» **EXTRAIT À LIRE**:

Oasis, paradis terrestre, lieu de passage et de transition, il y a autant de « dedans » nommés comme jardins, conçus de terre et d’eau. En écho au mythe adamique du jardin de Dieu, les jardins sont des lieux de vie et d’humanité. Ils facilitent le retour sur soi et une sagesse commune.
Toute rencontre au jardin est élégante, maîtrisée, respectueuse de l’humanité de la rencontre, dans l’abandon de soi et le souci de l’autre. Face au monde plat, le jardin rend sensible la double épaisseur du temps et de l’espace. Dans cette intention d’habiter les paysages, chacun attend et attendra toujours du jardin qu’il favorise l’accès à un monde commun et un monde d’autonomie et de liberté créative. En chacun, il existe bel et bien le jardin refuge, l’île accueillante dans la tourmente, l’espace à dévoiler, à dire, à raconter pour expliquer ce qui conduit irrésistiblement nos pas vers ces lieux d’agrément, entre fleurs et pierres, pour que notre cœur puisse s’emballer sous l’effet de la volupté et notre âme s’émouvoir du vent bienvenu sur le front de nos matins fiévreux.

» **LIGNES**:

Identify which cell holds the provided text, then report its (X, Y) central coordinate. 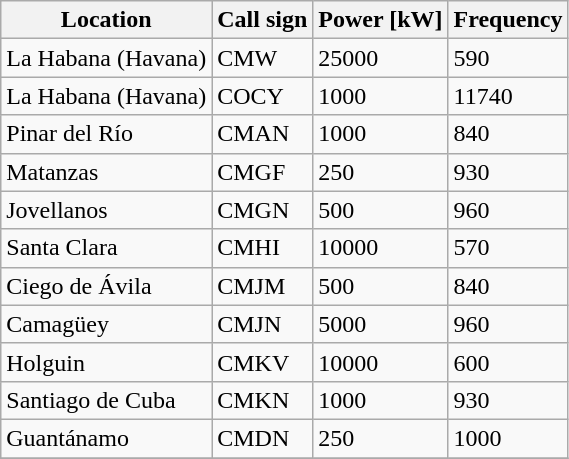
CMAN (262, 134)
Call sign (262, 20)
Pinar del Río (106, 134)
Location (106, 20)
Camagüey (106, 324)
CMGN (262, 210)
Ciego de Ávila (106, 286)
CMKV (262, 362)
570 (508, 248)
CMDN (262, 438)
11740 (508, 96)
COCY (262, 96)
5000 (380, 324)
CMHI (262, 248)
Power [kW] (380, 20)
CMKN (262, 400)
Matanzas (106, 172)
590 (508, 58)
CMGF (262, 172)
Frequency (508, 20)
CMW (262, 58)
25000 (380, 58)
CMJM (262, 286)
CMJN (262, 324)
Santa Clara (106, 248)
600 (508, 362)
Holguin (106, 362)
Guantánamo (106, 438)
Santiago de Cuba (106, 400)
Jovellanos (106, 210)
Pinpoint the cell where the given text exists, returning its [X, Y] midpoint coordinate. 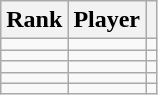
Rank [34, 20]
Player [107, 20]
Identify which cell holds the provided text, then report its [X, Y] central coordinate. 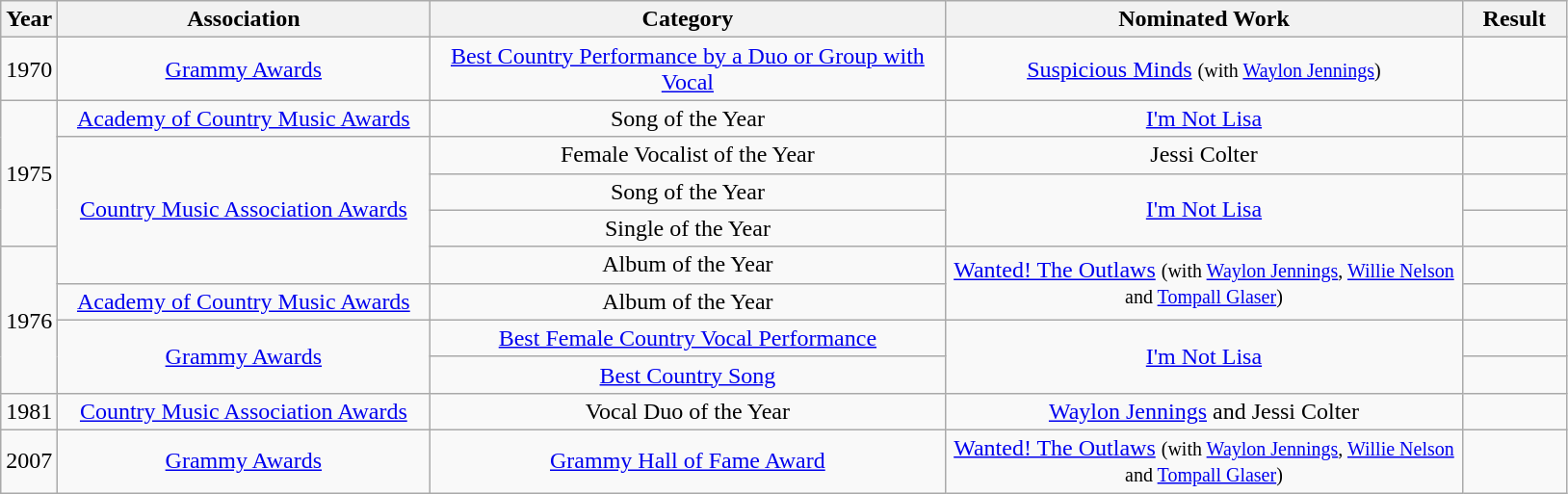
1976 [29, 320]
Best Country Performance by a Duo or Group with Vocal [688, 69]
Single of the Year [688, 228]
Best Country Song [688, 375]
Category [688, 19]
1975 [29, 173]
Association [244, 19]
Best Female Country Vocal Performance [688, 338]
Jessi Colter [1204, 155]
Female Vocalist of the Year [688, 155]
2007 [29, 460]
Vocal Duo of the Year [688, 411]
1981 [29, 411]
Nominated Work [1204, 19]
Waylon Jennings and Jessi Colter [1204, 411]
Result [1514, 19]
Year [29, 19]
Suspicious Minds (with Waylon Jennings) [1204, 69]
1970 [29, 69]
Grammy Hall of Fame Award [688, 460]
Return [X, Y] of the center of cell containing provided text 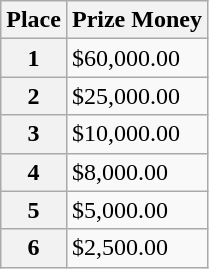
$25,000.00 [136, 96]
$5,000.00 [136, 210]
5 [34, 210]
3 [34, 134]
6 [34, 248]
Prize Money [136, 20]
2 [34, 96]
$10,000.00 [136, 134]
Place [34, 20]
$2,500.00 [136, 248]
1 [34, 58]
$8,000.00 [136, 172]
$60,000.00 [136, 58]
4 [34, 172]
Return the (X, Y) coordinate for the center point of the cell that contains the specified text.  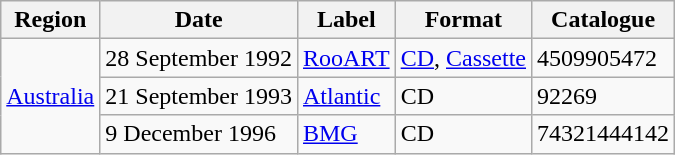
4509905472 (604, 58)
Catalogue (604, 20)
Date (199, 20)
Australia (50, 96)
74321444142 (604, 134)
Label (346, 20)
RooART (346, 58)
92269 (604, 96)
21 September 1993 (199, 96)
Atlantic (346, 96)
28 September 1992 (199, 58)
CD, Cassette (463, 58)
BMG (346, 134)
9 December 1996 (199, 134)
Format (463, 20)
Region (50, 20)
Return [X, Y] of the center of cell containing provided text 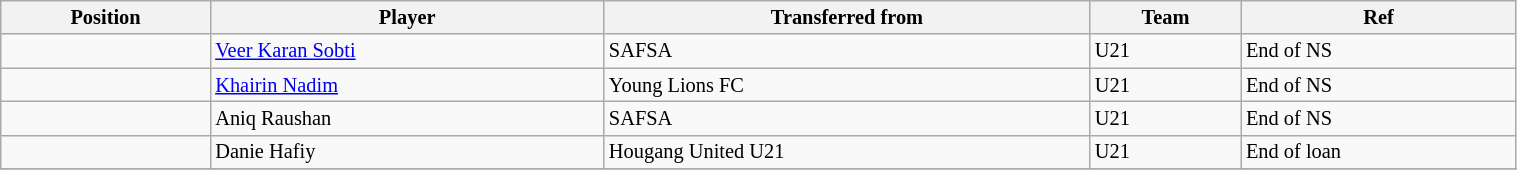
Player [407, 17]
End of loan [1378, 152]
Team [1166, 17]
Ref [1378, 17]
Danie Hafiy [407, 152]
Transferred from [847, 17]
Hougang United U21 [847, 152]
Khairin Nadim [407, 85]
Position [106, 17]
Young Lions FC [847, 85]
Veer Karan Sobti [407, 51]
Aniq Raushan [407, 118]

» **EXERCICES À FAIRE**:
1 > D'après l'extrait, qu'est-ce que le jardin rend sensible face au monde plat ?
2 > Recopiez tout le passage de l'extrait qui va de « Oasis, paradis terrestre, lieu » jusqu'à « une sagesse commune. ».
Les lignes n'ont rien à voir avec l'extrait.

» **CORRIGÉ**:
1 > La double épaisseur du temps et de l'espace.

2 >
Oasis, paradis terrestre, lieu de passage et de transition, il y a autant de « dedans » nommés comme jardins, conçus de terre et d’eau. En écho au mythe adamique du jardin de Dieu, les jardins sont des lieux de vie et d’humanité. Ils facilitent le retour sur soi et une sagesse commune.